Prophylaxis (pronounced 'proff-ill-axis') means 'treatment aimed at prevention'. ARP drugs are given to prevent HIV from being transmitted from an HIV-infected mother to her baby.
Box 16.2 Core PMTCT interventions
- HIV testing and counselling. You will learn more about this later in this study session. (You learned about general counselling principles in Study Session 15.)
- Giving antiretroviral drugs (ARVs) to HIV-positive pregnant women. These drugs act against viruses such as HIV which belong to a virus 'family' called retroviruses. They are given either as part of antiretroviral therapy (ART) for women who are eligible to start treatment for their own HIV infection, or as antiretroviral prophylaxis (ARP) to pregnant women who are not eligible to start antiretroviral treatment at this time.

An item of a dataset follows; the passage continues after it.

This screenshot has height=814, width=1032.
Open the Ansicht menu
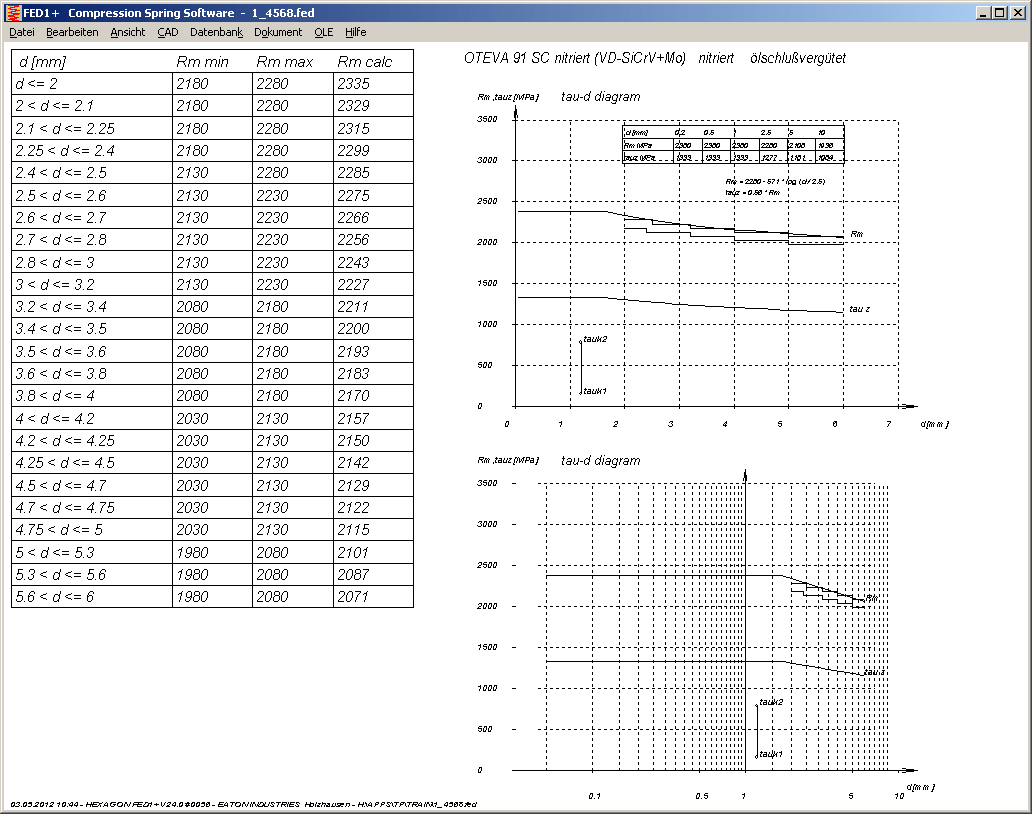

Giving pregnant women ARV drugs either before or during pregnancy benefits them directly, but it also helps to prevent HIV transmission to the baby. According to the 2007 National PMTCT of HIV Guidelines for Ethiopia, ARP should be started at 28 weeks of gestation, but ART can be started at any time provided that the woman is eligible. (You will learn in detail about eligibility criteria for ART in the Communicable Diseases Module).
- Safe delivery practices. These are taught in the Module on Labour and Delivery Care.
- Safe baby feeding practices. You will learn about these in the Module on Integrated Management of Newborn and Childhood Illness.